State funding would have to be obtained by the end of the university’s $200 million comprehensive fundraising campaign, the Campaign for Appalachian, which is scheduled to conclude Dec. 31, 2014.

“This type of creative partnership not only benefits the university and Appalachian Regional Healthcare System, it also benefits the region and the state,” said Chancellor Kenneth E. Peacock. “Public and private partnerships are critical to the continued success of the college.

This is just one example of the many partners who are supporting our efforts to provide the best learning environment possible for the region’s and state’s future health care professionals.”

ARHS originally purchased the property in 2006 for future development, including a site for Appalachian’s growing nursing program. When plans to establish a College of Health Sciences were approved by the UNC Board of Governors in 2008, ARHS expanded its partnership role to support a permanent site for the college’s academic home.

 “As Appalachian Regional Healthcare System looked to the future and asked the question how do we make sure that quality healthcare services remain available, the answer was clear. We must form a strong partnership with Appalachian State University,” said Richard Sparks, ARHS president and CEO. “This special relationship brings together Appalachian State University’s commitment to excellence in health sciences educational opportunities and our promise to help find the most appropriate site for the future College of Health Sciences facility.”

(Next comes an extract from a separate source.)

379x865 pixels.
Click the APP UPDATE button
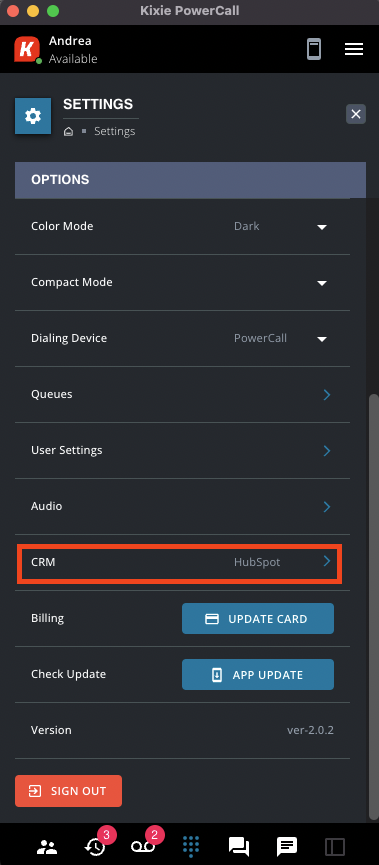258,674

Having a site dedicated to the university’s growing health sciences programs will transform the college, said Dr. Fred Whitt, founding dean of the college. “I can’t think of a more desirable footprint for the development of Appalachian’s new health sciences campus. While our partnership with ARHS goes far deeper than a footprint for a building, having a home for the new college will significantly facilitate growing our partnership with ARHS in our efforts to meet the existing and future healthcare needs of our region and beyond.”

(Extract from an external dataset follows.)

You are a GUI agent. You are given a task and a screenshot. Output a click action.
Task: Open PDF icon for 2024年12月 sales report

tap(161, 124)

ARHS and the university share a history related to early healthcare in the region. The campus infirmary that served only students from 1932-34 was closed for remodeling and reopened in 1938 as Watauga County Hospital, serving students and town residents. The hospital operated in what today is known as Founders Hall on Appalachian’s campus until 1968 when Watauga Medical Facility opened off Deerfield Road. 

“This is so fitting because Appalachian State Teachers College, in the 1930s, helped build the first hospital in Boone, which was located on the main campus. Now, 80 years later, Appalachian Regional Healthcare System, the successor organization of that hospital, will return the favor by helping establish the College of Health Sciences campus,” Sparks said.

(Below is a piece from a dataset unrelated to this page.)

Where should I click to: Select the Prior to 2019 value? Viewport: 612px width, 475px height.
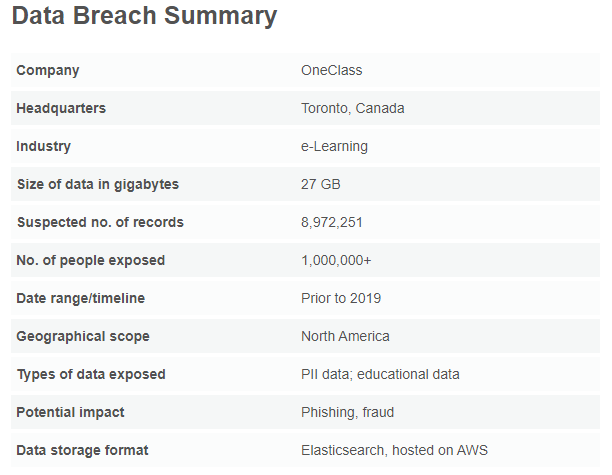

University officials envision building a 200,000-square foot facility to house the college’s 16 undergraduate and graduate degree programs, approximately 2,000 student majors, 115 faculty and staff, and the Blue Cross Blue Shield of North Carolina Institute for Health and Human Services.

“Designing, constructing and occupying a state-of-the art facility for our growing College of Health Sciences is a top priority,” said Provost Lori S. Gonzalez.

“Currently, our programs within the College of Health Sciences are located in five different buildings across campus,” Gonzalez said. “An academic building dedicated to the health sciences campus will better serve our students and enable Appalachian to better respond to the needs of this region and the state by preparing highly skilled health care workers to enter the workforce.”